Memory Mode: UMA vs NUMA (UMA by default).
The first switch is simple enough, as it turns simultaneous multi-threading (SMT) on or off. When the SMT switch is on, each core runs two threads bringing the CPU thread count up-to 32. When disabled, each core handles one thread. This alleviates issues in older programs that don’t support this high core count. The confusing thing about this switch is that AMD is calling it ‘Legacy Compatibility Mode’ in their documents. So when this mode is on, legacy games will work. That means that when it is on, SMT is off. When the legacy mode is off, SMT is on.
The second switch, Memory Mode, allows the user to switch between unified memory architecture (UMA) or non-unified memory architecture (NUMA) mode. Under the default setting, UMA, the memory and CPU cores are seen as one massive block to the system, with maximum bandwidth and an average latency. This takes care of compatibility issues but latency might take a backseat depending upon the memory blank.
NUMA slices the memory and cores into into two nodes depending on which memory channels are nearest to the core(s) that need it. The OS will keep the data for a core as near to it as possible, resulting in the lowest possible latency. For a particular core, that means it will fill up the memory nearest to it first at half the total bandwidth but a low latency, then the other half of the memory at the same half bandwidth but also at a higher latency. This mode is designed for latency sensitive workloads that where performance is hindered by high latencies. In some games – low latency can affect averages or 99th percentiles for game benchmarks by a considerable degree.

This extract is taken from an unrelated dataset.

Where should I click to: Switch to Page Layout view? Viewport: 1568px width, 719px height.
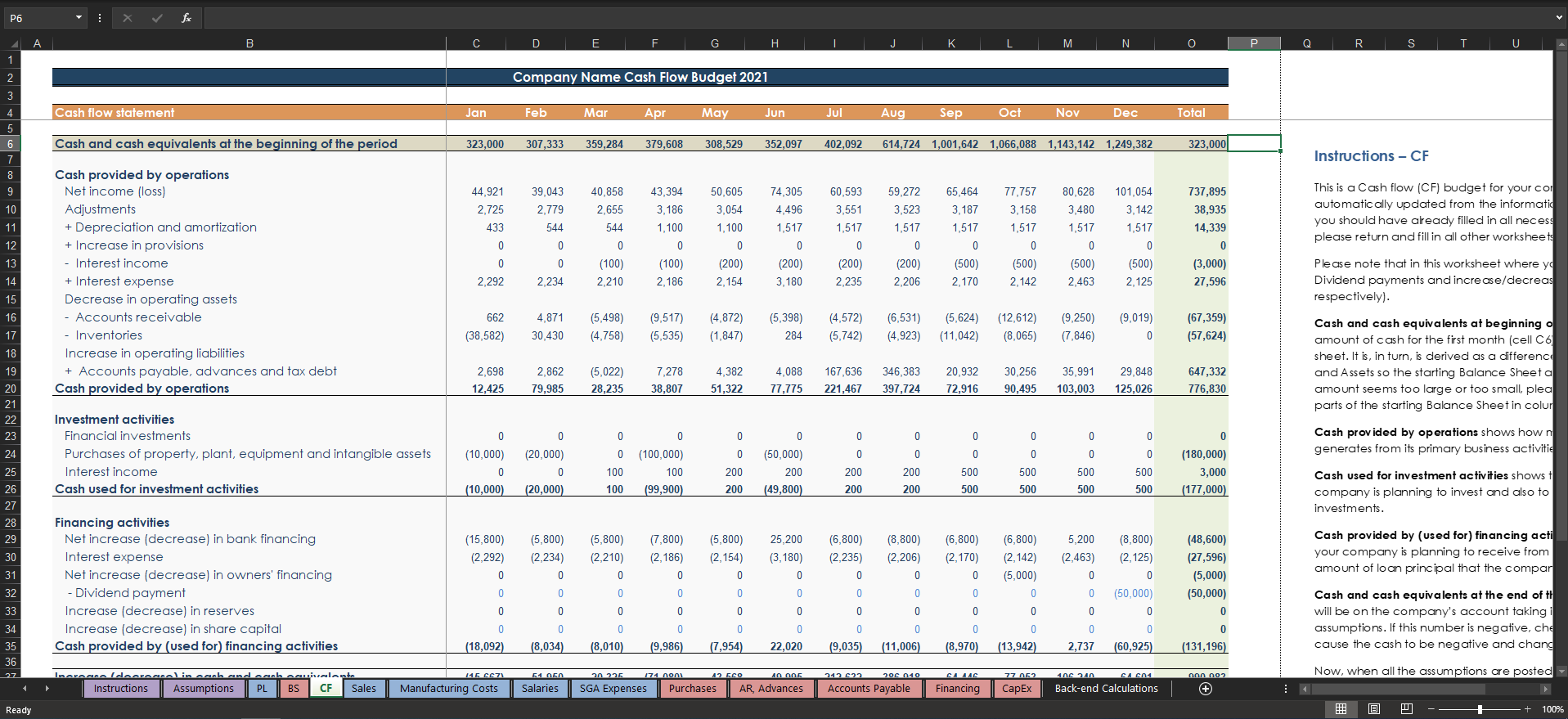(1374, 709)
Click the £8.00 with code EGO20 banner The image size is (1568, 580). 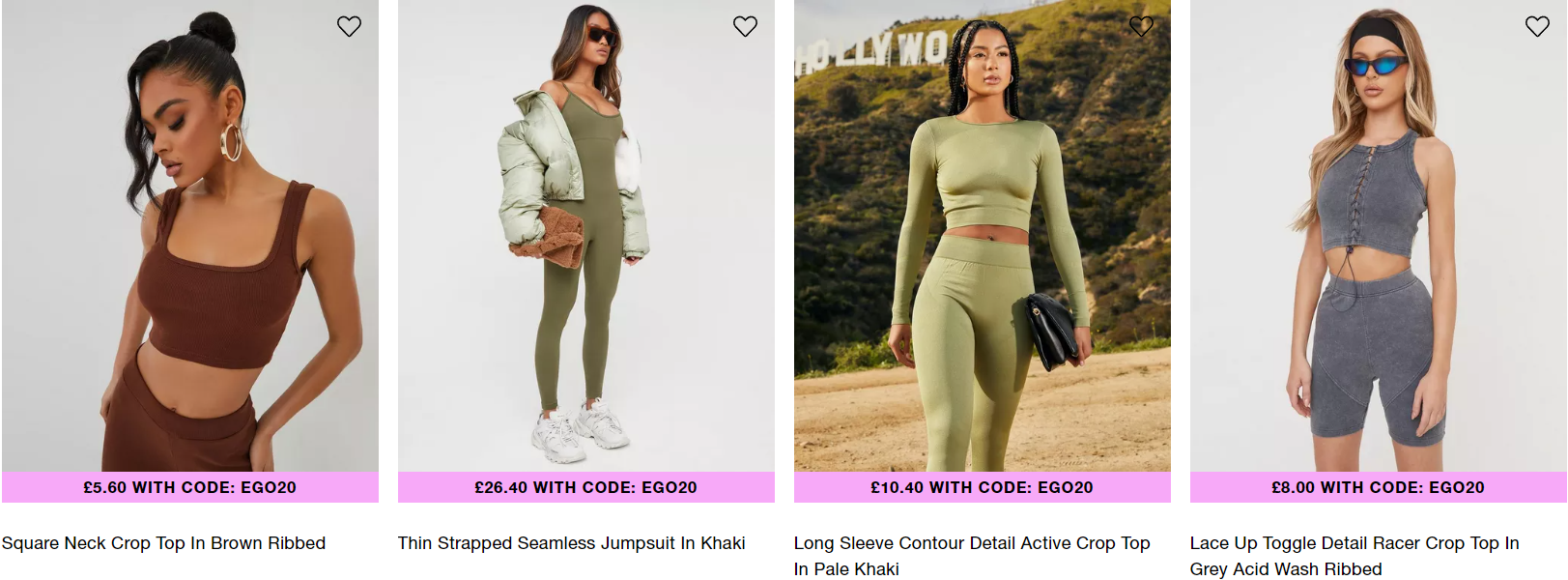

Now, for the fun part, the benchmarks!
After going through the benchmarks, certain conclusions can be drawn:
Firstly, these benchmarks are somewhat similar to the older Ryzen/i7 KL comparisons.
Secondly, in video games and single threaded applications thanks to its high IPC Intel still leads, although these apps aren’t really relevant here.
Thirdly, there are some apps like Handbrake and WinRar that don’t play nice with the Zen architecture, but that is expected to change in the not-so-distant future.
Lastly, AMD leads in the majority of benchmarks, but the gap is primarily not that significant~20% on an average. However, if you compare the prices, it’s more or less justified.
The power draw isn’t exactly one of TR’s strong suits. But again as I said earlier, given the price it’s all acceptable, at least for now, especially if you consider the impact Ryzen had on the CPU market and how Intel has been scrambling ever since.
Even when idle, TR takes consumer 50 watts, which is almost equal to the load consumption for some of the other consumer CPUs. This is most probably because of it’s NUMAness and that multi-module design.
CONCLUSION AND THOUGHTS
I can’t shake off feelings of disappointment after going over ThreadRipper. Ryzen CPUs with their efficiency and competitive prices straight up made the Intel line-up sort of obsolete before Intel stepped in and reduced the prices of-course. Maybe, it’s because I’m a consumer, or maybe because the gaming aspect of TR is less than impressive (I’m a harcore PC gamer), or perhaps it’s because TR didn’t wipe the floor with the highest end i7s. Sure they did beat them but not by big margins. I mean the real competition, the i9s are yet to roll in, sure they’ll be ridiculously expensive, but that’s where I suppose TR shines. Perhaps, ThreadRipper’s biggest achievement is that it’ll make the ultra-high end CPUs affordable-ish for the masses. Now we just wait for the Intel i9 CPUs to arrive.